### TAREFAS A RESOLVER
**A)** Apresenta, do texto sobre tatuagens, o trecho que vai de "Então e as mulheres?" até "era principalmente masculina.", sem alterar nada.
**B)** No texto sobre tatuagens, resume em forma de lista o parágrafo que começa por "Nos homens, os motivos eram outros", mantendo os factos principais.
**C)** Escreve a continuação do texto sobre tatuagens a partir do ponto em que termina.

### TEXTO FORNECIDO
•••••

Então e as mulheres?
Estima-se que, no início do século XX, apenas 2% das mulheres tivessem tatuagens, uma prática que na altura era principalmente masculina.
Ao contrário dos homens, que preferiam motivos religiosos, políticos e até sexuais, as tatuagens femininas eram essencialmente inscritivas — eram eram nomes ou iniciais de amantes.
Apesar dos corações e inscrições que José Malhoa começou por pintar nos braços de Adelaide Facada, uma famosa meretriz do início do século XX, a verdade é que as tatuagens femininas eram coisa rara. Estima-se que apenas 2% das mulheres tivessem tatuagens e, muitas delas, eram prostitutas. A maioria das tatuagens eram inscritivas — eram nomes ou iniciais de amantes e, de acordo com os registos do Instituto de Medicina Legal, eram geralmente feitas para agradar aos homens. Nos documentos do Instituto, Catarina Pombo Nabais encontrou um caso muito peculiar — o de uma prostituta que tinha no peito a palavra “visconde”.
Nos homens, os motivos eram outros. “A tatuagem estava muito associada à marginalizada. Tatuavam-se porque isso conferia um estatuto de importância nos meios em que eles se movimentavam. E, por outro lado, também está frequentemente escrito que alguns deles se tatuavam por puro ócio. Estavam nas prisões e não tinham mais nada para fazer. Era uma das maneiras de se ocuparem. E também por imitação”, explicou Carlos Branco. “No caso dos marinheiros, era a tradição de se tatuarem a bordo ou nos portos.”
A exposição termina no pan-óptico, uma estrutura “arquitetónica de vigilância [que permite facilmente observar todas as partes de um edifício], que o Foucault explorou”, afirmou Catarina Pombo Nabais. Ao longo das pareces curvas do pan-óptico, foram dispostos vários frascos de tatuagens. A amostra mais antiga é 1912 e a mais recente da década de 1940. Porém, a tatuagem terá sido feita muito antes disso, isto porque as datas são referentes ao ano em que foram feitas as colheitas. Ou seja: as tatuagens terão sido feitas anos antes. Segundo os curadores, algumas delas serão, muito provavelmente, de finais do século XIX.

•••••

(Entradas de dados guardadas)
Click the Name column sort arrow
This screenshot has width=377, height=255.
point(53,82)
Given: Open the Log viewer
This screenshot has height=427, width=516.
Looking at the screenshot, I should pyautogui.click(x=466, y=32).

•••••

### RESULTADOS DAS TAREFAS
**A)**
Então e as mulheres?
Estima-se que, no início do século XX, apenas 2% das mulheres tivessem tatuagens, uma prática que na altura era principalmente masculina.

**B)**
Motivos das tatuagens nos homens, segundo Carlos Branco:
- Davam estatuto de importância nos meios em que se movimentavam.
- Alguns tatuavam-se por puro ócio, nas prisões, por não terem mais nada para fazer.
- Outros faziam-no por imitação.
- Entre os marinheiros, havia a tradição de se tatuarem a bordo ou nos portos.

**C)**
Rudimentares na forma e na execução (eram feitas em casa por amadores), as tatuagens portuguesas de então eram sobretudo de temas religiosos (as imagens de Jesus na cruz eram muito populares), políticos ou retratos de mulheres, desconhecidas ou nem tanto. Uma das imagens do Instituto de Medicina Legal, inclui uma reprodução de uma tatuagem da atriz Beatriz Costa. Sobretudo monocromáticas, eram feitas com pigmentos de cor preta, normalmente com tinta-da-china. Por vezes eram feitas fora de Portugal, e nessas é possível detetar uma outra qualidade de execução. “Há registo de tatuagens feitas na Guiné, em Hong Kong, em Nova Iorque, até. Por todo o lado do mundo”, afirmou Catarina. “E essas são realmente mais ricas, mais elaboradas.”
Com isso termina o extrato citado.